Page MenuHomePhabricator

Exclude bots (when filtering by Categories without Participants)
Open, Needs TriagePublic

Description

Insofar as possible without heroic efforts, we should exclude bots and contributions by bots from all metrics.

Background

Previously in Grant Metrics, Participant filtering was required. But with the changes brought about by enabling Category filtering without Participants (T208546 and T205734), the system is likely to pick up bot contributions. We understand that excluding all bots would be impossible. But we will do what we can to eliminate obvious bots, and then see how big an issue is presented by any remaining automated contributors.

Event Timeline

Clarification: Excluding bots, in this ticket, means excluding edits that have the bot flag on them.

Clarification: Excluding bots, in this ticket, means excluding edits that have the bot flag on them.

The concept of "bot edits" is only for recentchanges, right? https://www.mediawiki.org/wiki/Manual:Recentchanges_table#rc_bot

Isn't there a flag on the user?

Isn't there a flag on the user?

Yes (or a former flag).
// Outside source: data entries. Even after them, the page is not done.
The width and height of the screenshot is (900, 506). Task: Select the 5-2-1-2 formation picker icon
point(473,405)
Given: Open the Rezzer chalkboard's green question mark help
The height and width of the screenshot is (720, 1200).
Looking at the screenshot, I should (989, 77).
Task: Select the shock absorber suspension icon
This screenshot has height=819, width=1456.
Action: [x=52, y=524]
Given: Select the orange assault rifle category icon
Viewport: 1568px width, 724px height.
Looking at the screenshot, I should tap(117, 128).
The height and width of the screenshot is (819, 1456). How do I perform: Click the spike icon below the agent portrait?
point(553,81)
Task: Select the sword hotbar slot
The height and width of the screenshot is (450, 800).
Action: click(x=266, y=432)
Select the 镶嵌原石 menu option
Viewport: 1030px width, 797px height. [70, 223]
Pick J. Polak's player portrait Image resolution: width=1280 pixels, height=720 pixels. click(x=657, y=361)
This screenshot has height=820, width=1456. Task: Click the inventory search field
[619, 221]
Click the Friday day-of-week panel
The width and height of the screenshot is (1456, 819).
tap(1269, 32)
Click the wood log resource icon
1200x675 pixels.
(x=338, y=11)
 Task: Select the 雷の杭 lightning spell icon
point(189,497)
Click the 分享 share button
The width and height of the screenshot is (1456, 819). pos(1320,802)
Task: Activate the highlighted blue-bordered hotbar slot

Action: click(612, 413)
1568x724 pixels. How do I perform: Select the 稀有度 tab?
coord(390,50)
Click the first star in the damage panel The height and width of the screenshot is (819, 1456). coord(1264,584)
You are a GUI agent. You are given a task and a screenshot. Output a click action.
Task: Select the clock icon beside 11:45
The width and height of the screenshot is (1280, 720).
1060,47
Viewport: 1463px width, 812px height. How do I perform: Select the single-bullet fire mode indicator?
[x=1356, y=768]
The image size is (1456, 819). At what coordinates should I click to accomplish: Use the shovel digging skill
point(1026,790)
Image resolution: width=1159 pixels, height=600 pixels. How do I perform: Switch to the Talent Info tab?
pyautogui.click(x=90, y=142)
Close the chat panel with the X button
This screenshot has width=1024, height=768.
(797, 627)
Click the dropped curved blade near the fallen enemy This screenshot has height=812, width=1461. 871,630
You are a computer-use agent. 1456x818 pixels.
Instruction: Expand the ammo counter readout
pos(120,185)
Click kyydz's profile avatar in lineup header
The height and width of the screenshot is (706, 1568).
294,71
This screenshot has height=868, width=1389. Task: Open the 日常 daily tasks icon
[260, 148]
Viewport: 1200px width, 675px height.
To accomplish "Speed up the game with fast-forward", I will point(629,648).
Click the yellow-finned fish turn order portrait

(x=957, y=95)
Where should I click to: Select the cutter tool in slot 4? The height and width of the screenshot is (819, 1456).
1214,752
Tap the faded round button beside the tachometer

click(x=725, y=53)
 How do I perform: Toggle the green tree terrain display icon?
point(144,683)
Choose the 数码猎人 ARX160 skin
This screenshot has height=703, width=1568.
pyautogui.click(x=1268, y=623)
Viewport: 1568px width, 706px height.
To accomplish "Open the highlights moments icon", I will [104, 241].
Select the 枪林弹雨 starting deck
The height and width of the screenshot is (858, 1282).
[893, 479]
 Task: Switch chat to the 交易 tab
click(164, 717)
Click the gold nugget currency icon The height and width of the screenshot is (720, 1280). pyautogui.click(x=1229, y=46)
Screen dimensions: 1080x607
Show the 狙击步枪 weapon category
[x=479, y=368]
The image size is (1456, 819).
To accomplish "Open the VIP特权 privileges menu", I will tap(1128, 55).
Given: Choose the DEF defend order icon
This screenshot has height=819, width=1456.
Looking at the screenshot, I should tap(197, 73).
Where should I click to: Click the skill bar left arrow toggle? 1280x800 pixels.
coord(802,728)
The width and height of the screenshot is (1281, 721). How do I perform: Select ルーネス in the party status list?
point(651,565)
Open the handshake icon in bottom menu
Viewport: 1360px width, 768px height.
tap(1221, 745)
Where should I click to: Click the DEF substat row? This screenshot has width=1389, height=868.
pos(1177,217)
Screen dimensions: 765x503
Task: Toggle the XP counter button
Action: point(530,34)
I thought you were talking about edits marked as bot edits, which is a more exacting way to do it, but of course we'd have to use recent changes which won't work in all cases. I think joining on user_groups / user_former_groups will probably be slow... but certainly worth a try :)

Note that some communities such as Spanish Wikipedia will sometimes hand out the bot flag to human accounts for high-rate editing, yet not all their edits are necessarily "bot" edits. Edge case for sure, just pointing out that there probably isn't a foolproof solution. Also there may be drive-by edits by patrollers, AWB users, etc., that are not really part of the event, per-se. I doubt it will skew the metrics too much. We'll find out!

Isn't there a flag on the user?

Yes (or a former flag). I thought you were talking about edits marked as bot edits, which is a more exacting way to do it, but of course we'd have to use recent changes which won't work in all cases. I think joining on user_groups / user_former_groups will probably be slow... but certainly worth a try :)

So, @Mooeypoo, what is the upshot here? Do we still have a relatively easy way to filter out bots? Or does the removal of that flag make this unfeasible, given our time constraints?